This syllabus is for a class designed to teach students to recognize where and understand why ethical issues can arise when applying data science to real world problems.

Body

INFO 4270: ETHICS AND POLICY IN DATA SCIENCE

Fall 2017
Mondays and Wednesdays 2:55-4:10PM Hollister Hall 162

Solon Barocas (Professor)
sbarocas@cornell.edu
Gates Hall 211
Office hours: Mondays 4:30-6:30PM and by appointment

Brian McInnis (Teaching Assistant) bjm277@cornell.edu
Gates Hall G19
Office hours: Wednesdays 9:00-11:00AM

COURSE DESCRIPTION AND OBJECTIVES

This class will teach you to recognize where and understand why ethical issues and policy questions can arise when applying data science to real world problems. It will bring analytic and technical precision to normative debates about the role that data science, machine learning, and artificial intelligence play in consequential decision-making in commerce, employment, finance, healthcare, education, policing, and other areas. We will focus on ways to conceptualize, measure, and mitigate bias in data-driven decision-making, to audit and evaluate models, and to render these analytic tools more interpretable and their determinations more explainable. You will learn to think critically about how to plan, execute, and evaluate a project with these concerns in mind, and how to cope with novel challenges for which there are often no easy answers or established solutions.

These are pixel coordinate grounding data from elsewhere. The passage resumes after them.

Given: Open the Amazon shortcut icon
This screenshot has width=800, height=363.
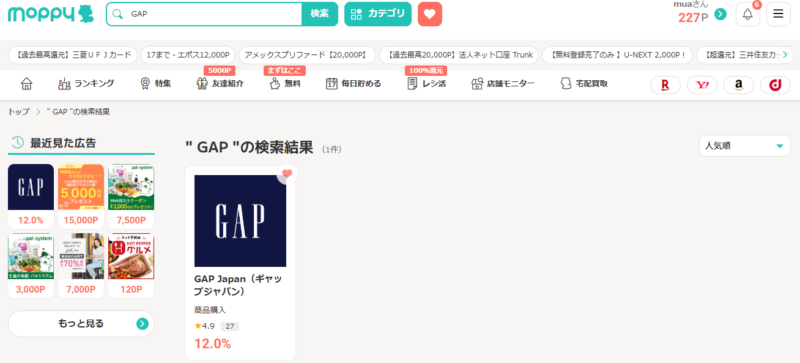Looking at the screenshot, I should coord(739,85).
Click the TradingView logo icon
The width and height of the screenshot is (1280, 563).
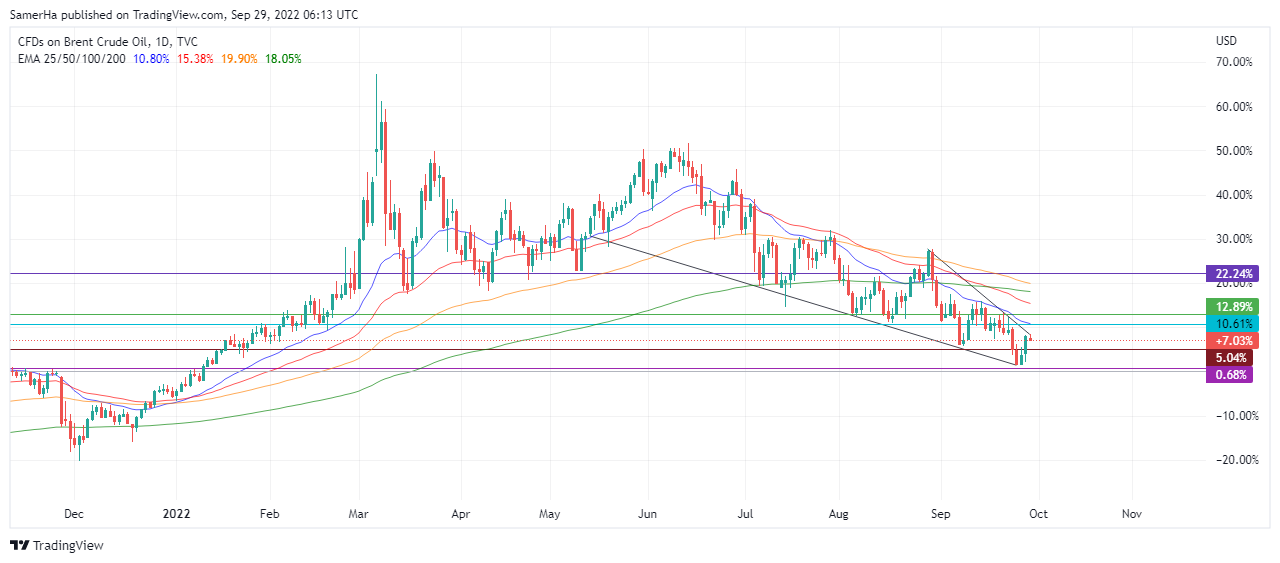pos(19,545)
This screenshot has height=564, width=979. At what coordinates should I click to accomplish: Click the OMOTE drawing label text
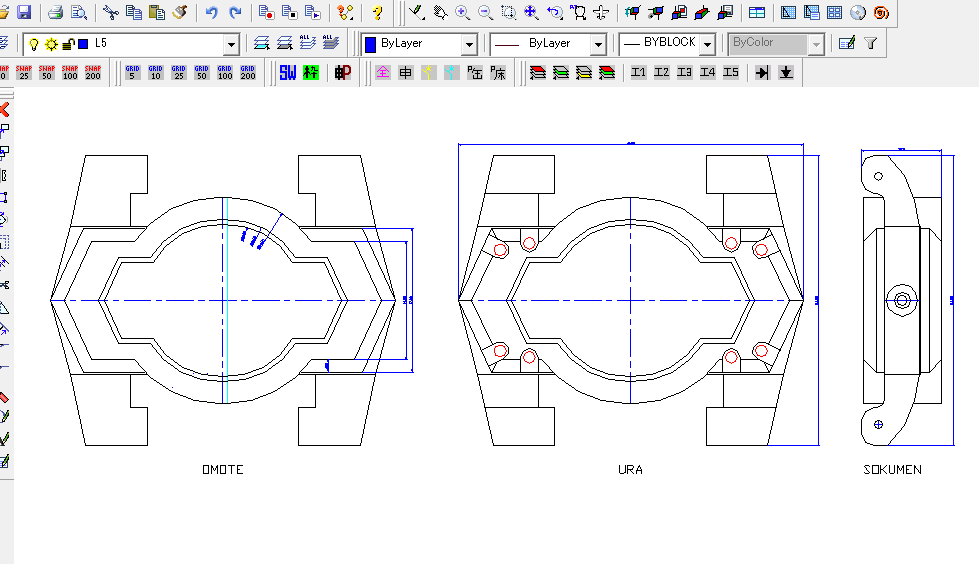point(223,470)
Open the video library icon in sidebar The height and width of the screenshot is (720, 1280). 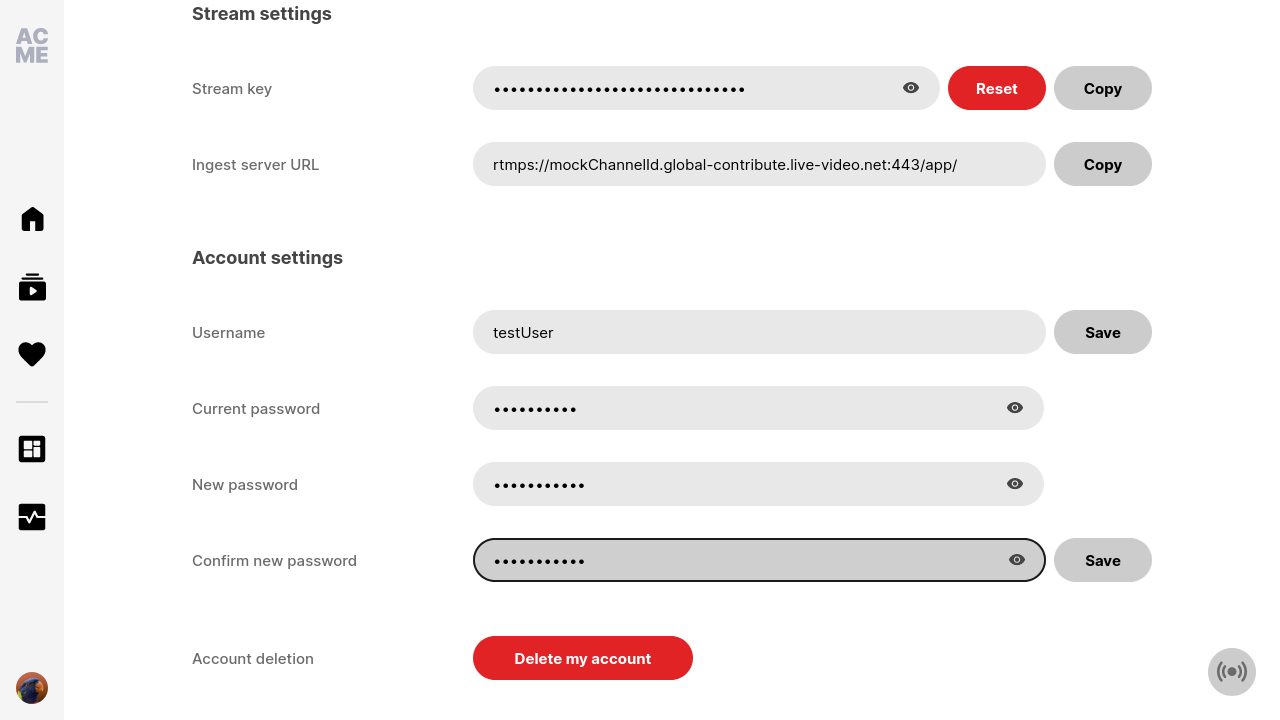point(32,287)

To do so, you will develop fluency in the key technical, ethical, policy, and legal terms and concepts that are relevant to a normative assessment of data science; learn about some of the common approaches and emerging tools for mitigating or managing these ethical concerns; and gain exposure to legal scholarship and policy documents that will help you understand the current regulatory environment and anticipate future developments. Ultimately, the class will teach you how to reason through these problems in a systematic manner and how to justify and defend your approach to dealing with them.

COURSE MATERIALS

All course materials will be available on Blackboard.

We will read critical commentary and thoughtful reflections by seasoned practitioners, important and illustrative research from computer scientists, an interesting mix of legal scholarship, moral philosophy, and policy analysis, and a host of government documents. All along the way, we will rely on case studies, recent controversies, and current events to ground our discussion.

The appropriate response to many of the problems that we will address in the course is far from settled. This is, consequently, a reading-heavy course. Even so, the assigned readings frequently do not present all sides of the debate. I have therefore selected materials that tend to offer a more critical—and sometimes less familiar—perspective with the goal of provoking productive debate during our class and strong reactions in your assignments. I expect you to stake out conflicting—informed and carefully reasoned—positions on the issues, and you should not shy away from doing so.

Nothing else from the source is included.